##### Dataset #####
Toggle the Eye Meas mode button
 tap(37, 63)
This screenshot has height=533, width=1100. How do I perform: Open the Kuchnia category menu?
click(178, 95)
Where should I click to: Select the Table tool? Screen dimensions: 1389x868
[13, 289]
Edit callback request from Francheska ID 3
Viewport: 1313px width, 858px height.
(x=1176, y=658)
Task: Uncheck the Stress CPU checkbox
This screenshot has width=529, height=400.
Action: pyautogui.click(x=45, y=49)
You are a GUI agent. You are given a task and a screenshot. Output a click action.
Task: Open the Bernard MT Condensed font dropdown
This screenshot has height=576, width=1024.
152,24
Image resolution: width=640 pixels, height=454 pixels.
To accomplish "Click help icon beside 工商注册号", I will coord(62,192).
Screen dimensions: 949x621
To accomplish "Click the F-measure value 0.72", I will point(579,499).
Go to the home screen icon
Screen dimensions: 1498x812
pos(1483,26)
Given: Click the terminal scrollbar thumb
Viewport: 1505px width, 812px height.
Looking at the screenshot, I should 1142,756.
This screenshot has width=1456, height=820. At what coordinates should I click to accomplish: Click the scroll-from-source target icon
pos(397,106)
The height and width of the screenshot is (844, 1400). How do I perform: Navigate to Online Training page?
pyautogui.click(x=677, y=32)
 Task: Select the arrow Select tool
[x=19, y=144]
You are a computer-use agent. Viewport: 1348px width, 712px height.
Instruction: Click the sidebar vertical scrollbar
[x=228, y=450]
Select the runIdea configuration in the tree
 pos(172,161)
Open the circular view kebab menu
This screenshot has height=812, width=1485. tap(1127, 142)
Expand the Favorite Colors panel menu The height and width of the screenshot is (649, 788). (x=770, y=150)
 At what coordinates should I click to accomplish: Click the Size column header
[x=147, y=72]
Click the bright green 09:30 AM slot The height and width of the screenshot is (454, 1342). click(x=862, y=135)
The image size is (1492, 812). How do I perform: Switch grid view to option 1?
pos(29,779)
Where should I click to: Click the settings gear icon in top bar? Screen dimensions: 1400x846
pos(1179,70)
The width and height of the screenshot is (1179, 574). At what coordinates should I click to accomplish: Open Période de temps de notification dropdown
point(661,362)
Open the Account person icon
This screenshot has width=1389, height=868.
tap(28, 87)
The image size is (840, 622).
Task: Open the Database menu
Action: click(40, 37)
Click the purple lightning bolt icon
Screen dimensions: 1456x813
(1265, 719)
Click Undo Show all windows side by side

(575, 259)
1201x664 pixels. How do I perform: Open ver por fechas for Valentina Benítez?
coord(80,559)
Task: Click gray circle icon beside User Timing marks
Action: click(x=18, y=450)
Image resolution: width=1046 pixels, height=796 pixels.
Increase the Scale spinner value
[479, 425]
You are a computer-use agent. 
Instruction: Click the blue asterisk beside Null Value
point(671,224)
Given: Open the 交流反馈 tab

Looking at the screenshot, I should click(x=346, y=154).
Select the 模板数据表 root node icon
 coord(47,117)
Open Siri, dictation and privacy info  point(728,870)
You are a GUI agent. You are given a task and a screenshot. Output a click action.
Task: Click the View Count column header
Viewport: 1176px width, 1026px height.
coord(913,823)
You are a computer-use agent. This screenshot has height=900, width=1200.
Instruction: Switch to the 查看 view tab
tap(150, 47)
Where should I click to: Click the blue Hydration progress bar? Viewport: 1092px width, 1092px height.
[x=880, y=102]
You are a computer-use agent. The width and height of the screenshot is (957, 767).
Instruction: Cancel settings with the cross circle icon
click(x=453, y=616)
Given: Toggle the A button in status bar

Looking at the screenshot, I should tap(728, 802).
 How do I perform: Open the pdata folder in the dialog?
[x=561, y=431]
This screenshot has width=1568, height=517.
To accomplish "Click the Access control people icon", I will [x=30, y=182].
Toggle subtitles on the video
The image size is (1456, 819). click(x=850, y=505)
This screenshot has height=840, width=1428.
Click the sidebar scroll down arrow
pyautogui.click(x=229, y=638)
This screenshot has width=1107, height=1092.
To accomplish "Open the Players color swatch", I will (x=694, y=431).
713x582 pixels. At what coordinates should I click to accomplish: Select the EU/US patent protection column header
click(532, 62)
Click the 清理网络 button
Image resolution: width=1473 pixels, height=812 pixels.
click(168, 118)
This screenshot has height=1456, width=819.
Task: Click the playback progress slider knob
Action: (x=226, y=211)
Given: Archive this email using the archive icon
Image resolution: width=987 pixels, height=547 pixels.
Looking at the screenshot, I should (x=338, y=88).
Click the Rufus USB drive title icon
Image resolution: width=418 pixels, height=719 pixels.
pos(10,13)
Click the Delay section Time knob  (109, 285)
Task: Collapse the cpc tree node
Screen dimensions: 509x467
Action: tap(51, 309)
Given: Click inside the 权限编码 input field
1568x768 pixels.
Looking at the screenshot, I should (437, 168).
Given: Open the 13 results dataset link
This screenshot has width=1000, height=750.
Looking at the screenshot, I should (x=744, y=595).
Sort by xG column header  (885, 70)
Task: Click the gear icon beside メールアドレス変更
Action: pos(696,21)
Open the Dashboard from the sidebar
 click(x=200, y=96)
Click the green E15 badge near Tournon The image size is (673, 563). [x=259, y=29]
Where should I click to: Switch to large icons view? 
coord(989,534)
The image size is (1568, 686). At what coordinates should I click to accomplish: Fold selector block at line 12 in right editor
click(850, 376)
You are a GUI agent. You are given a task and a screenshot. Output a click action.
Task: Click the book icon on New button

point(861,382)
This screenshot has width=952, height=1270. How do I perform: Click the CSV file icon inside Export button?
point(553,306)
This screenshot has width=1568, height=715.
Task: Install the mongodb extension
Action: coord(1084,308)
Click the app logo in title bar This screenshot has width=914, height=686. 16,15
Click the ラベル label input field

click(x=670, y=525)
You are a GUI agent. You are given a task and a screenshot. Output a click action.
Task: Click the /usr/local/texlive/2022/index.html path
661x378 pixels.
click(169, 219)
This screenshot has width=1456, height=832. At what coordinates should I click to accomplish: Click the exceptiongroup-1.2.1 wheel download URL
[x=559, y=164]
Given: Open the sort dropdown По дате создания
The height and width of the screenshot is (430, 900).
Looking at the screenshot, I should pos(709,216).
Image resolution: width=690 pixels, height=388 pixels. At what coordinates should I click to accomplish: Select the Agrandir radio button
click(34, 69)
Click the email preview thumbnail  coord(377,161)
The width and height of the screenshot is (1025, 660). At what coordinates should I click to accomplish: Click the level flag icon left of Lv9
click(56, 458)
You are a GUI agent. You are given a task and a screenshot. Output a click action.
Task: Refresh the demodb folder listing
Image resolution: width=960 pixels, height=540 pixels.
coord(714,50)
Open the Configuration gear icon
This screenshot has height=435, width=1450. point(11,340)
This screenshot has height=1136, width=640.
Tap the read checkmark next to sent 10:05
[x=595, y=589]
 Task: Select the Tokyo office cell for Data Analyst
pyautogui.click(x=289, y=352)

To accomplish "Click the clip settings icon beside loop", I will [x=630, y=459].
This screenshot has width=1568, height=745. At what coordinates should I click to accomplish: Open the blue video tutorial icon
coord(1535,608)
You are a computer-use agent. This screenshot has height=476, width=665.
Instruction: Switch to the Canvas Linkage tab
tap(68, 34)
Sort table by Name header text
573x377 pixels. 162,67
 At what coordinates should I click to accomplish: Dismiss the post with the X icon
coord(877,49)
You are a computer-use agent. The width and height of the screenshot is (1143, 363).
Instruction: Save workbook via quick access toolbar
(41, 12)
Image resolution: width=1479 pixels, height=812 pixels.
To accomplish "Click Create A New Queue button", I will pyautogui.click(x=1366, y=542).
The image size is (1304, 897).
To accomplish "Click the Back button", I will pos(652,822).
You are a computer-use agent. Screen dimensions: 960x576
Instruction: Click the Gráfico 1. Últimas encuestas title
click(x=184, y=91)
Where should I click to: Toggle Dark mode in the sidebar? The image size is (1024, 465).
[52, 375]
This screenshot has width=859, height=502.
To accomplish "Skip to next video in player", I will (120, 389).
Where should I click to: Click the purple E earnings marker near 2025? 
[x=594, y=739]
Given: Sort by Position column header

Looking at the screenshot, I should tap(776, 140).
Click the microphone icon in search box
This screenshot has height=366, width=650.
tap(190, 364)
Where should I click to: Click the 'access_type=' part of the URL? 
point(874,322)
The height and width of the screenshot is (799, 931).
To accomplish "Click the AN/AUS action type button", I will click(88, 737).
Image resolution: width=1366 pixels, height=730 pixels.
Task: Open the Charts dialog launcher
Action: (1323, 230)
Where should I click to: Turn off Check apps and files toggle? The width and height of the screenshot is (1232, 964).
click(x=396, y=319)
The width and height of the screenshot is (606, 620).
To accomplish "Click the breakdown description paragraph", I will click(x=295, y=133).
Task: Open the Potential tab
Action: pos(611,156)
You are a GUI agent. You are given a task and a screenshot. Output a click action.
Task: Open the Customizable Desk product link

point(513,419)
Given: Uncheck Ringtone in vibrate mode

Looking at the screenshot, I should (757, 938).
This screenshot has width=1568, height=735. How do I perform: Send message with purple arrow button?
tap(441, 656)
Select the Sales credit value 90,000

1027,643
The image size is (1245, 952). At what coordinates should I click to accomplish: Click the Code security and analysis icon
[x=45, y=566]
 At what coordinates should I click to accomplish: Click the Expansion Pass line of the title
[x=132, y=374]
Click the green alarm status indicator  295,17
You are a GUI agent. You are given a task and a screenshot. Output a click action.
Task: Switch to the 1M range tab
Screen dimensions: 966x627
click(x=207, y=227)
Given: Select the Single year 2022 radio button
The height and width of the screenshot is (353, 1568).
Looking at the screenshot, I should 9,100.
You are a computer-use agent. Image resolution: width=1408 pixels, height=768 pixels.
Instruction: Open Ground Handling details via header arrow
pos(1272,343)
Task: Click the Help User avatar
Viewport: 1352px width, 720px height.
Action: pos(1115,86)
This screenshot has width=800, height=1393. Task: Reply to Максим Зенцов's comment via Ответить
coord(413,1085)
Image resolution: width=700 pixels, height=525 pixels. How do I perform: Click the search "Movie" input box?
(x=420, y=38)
#####
Can you write out the data unchanged, starting at its very first line and stopping after the line that contains "pos(29,779)"?

● Response to this exercise
Toggle the Eye Meas mode button
 tap(37, 63)
This screenshot has height=533, width=1100. How do I perform: Open the Kuchnia category menu?
click(178, 95)
Where should I click to: Select the Table tool? Screen dimensions: 1389x868
[13, 289]
Edit callback request from Francheska ID 3
Viewport: 1313px width, 858px height.
(x=1176, y=658)
Task: Uncheck the Stress CPU checkbox
This screenshot has width=529, height=400.
Action: pyautogui.click(x=45, y=49)
You are a GUI agent. You are given a task and a screenshot. Output a click action.
Task: Open the Bernard MT Condensed font dropdown
This screenshot has height=576, width=1024.
152,24
Image resolution: width=640 pixels, height=454 pixels.
To accomplish "Click help icon beside 工商注册号", I will coord(62,192).
Screen dimensions: 949x621
To accomplish "Click the F-measure value 0.72", I will point(579,499).
Go to the home screen icon
Screen dimensions: 1498x812
pos(1483,26)
Given: Click the terminal scrollbar thumb
Viewport: 1505px width, 812px height.
Looking at the screenshot, I should 1142,756.
This screenshot has width=1456, height=820. At what coordinates should I click to accomplish: Click the scroll-from-source target icon
pos(397,106)
The height and width of the screenshot is (844, 1400). How do I perform: Navigate to Online Training page?
pyautogui.click(x=677, y=32)
 Task: Select the arrow Select tool
[x=19, y=144]
You are a computer-use agent. Viewport: 1348px width, 712px height.
Instruction: Click the sidebar vertical scrollbar
[x=228, y=450]
Select the runIdea configuration in the tree
 pos(172,161)
Open the circular view kebab menu
This screenshot has height=812, width=1485. tap(1127, 142)
Expand the Favorite Colors panel menu The height and width of the screenshot is (649, 788). (x=770, y=150)
 At what coordinates should I click to accomplish: Click the Size column header
[x=147, y=72]
Click the bright green 09:30 AM slot The height and width of the screenshot is (454, 1342). click(x=862, y=135)
The image size is (1492, 812). How do I perform: Switch grid view to option 1?
pos(29,779)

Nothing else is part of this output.